The SCA3 PPs exhibited pathological characteristics after the treatment of QA. The control and SCA3 PPs were treated with 1 μM of QA for 12 h. (A) The representative morphological observation and the quantification of neurite length analysis of control- and SCA3 PPs from three independent images. Scale bar = 100 μm. Data are presented as the means ± standard deviation; t(28) = 6.945, p < 0.01, for Control PPs vs. Control PPs with QA; t(28) = 14.16, p < 0.01, for Control PPs vs. SCA3 PPs with QA; (B) protein analysis of PARP1 in cell lysates of control and SCA3 PPs by immunoblots under the treatment of QA in the presence of variable concentrations of n-BP. Statistics refer to lane 1 to lane 3 of Figure 3D. Data are presented as the means ± standard deviation. t(4) = 5.876, p < 0.01, for SCA3 PPs vs. SCA3 PPs with QA; (C) the representative image of ATXN3 nucleus co-localization assessed by ICC assay. The co-localization is indicated using white arrowheads and the quantification data from three independent images are presented as the means ± standard deviation. t(4) = 13.74, p < 0.01, for SCA3 PPs vs. SCA3 PPs with QA; Scale bar = 100 μm; (D) protein analysis of wild-type, mutant ATXN3 and its proteolytic fragment in cell lysates of control and SCA3 PPs by immunoblots. Sol, soluble protein; Insol, insoluble protein form. **, p < 0.01.

Figure 3

The treatment of n-BP rescued the progression of QA-induced excitotoxicity in SCA3 PPs. The control and/or SCA3 PPs were treated with or without QA (1 μM) in the presence of n-BP (0, 10, 20, and 40 μg/mL) for 12 h. (A) Images of QA-treated SCA3 PPs in the presence of BP (40 μg/mL). (B) Confocal images of poly Q localization in BP (40 μg/mL)-treated SCA3 PPs in the presence of QA (1 um).
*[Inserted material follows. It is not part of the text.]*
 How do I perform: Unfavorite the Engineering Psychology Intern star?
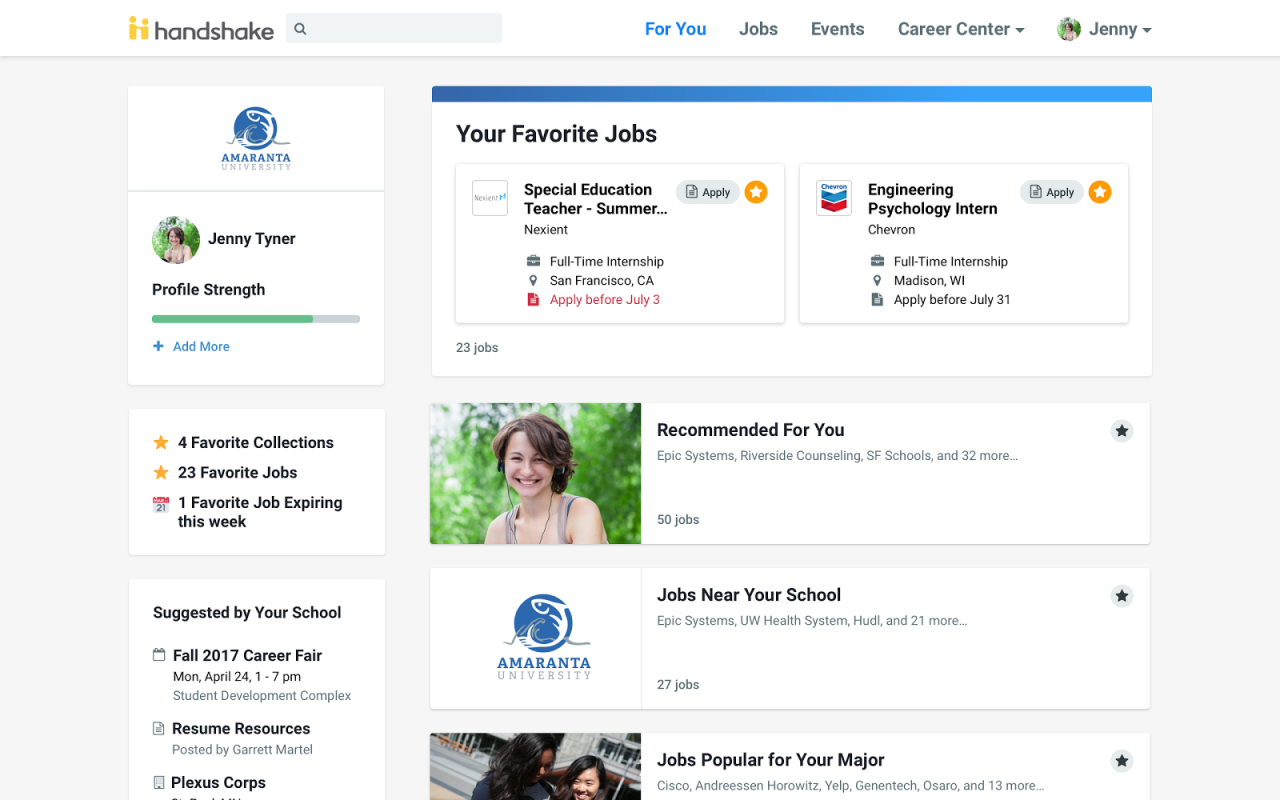tap(1100, 192)
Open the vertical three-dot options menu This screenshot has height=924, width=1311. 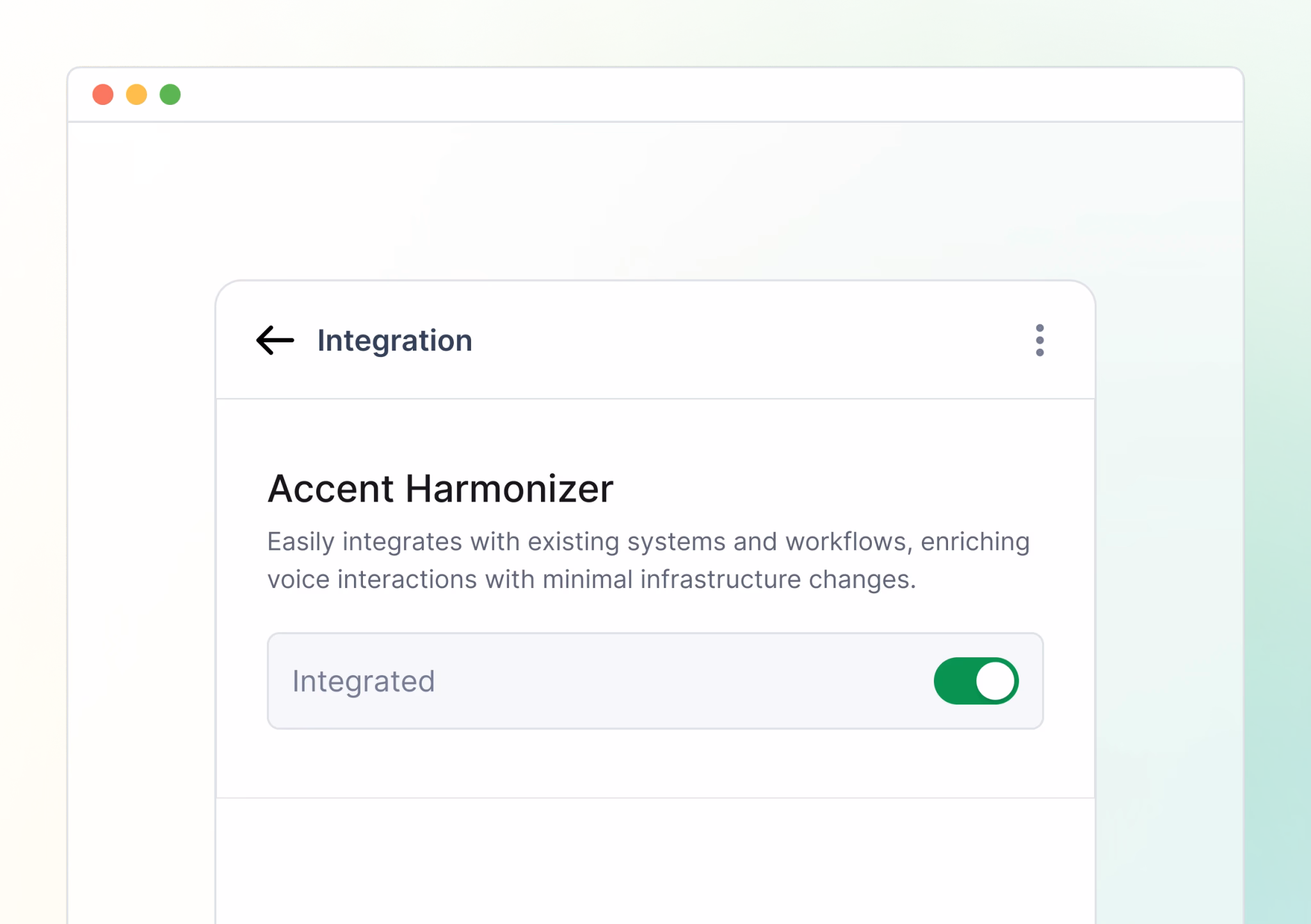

When compared with Figure 2C, 40 μg/mL of n-BP prevented the amounts of colocalized polyQ in the cell nucleus of PPs. The distribution of polyQ in the nucleus is indicated by white arrowheads. Scale bar = 100 μm; (C) protein analysis of wild-type, mutant ATXN3 and its proteolytic fragment in cell lysates of control and SCA3 PPs, as assessed by immunoblots. Soluble, soluble protein; Insoluble, insoluble protein; (D,E) representative immunoblot of control and cleaved PARP1 in cell lysates of control and SCA3 PPs, as assessed by immunoblots. The HDAC2 were used as loading controls. The quantification from three independent images is presented as the means ± standard deviation. t(4) = 2.824, p < 0.05, for lane 1 vs. lane 2; t(4) = 5.613, p < 0.01, for lane 1 vs. lane 3; t(4) = 3.522, p < 0.05, for lane 1 vs. lane 4; (F) the quantification result of calcium concentration in SCA3 PPs, as assessed by Fura-2 indicator. Cells were treated with QA (1 μM) in the presence of n-BP (0, 10, 20, and 40 μg/mL). Data are presented as the means ± standard deviation. t(4) = 2.95, p < 0.05; (G) the calpain activity in control and SCA3 PPs cell lysates, as assessed by ELISA assay. The quantification results from three independent replicates are presented as the means ± standard deviation. t(4) = 3.27, p < 0.05, for lane 3 vs. lane 4; t(4) = 17.55, p < 0.01, for lane 3 vs. lane 5; t(4) = 9.019, p < 0.01, for lane 3 vs. lane 6. (H) Protein analysis of calpain 1, calpain 2 and calpastatin in cell lysates of SCA3 PPs, as assessed by immunoblots. Cells were treated with or without QA (1 μM) in the presence of n-BP (0, 10, 20, and 40 μg/mL). *, p < 0.05; **, p < 0.01.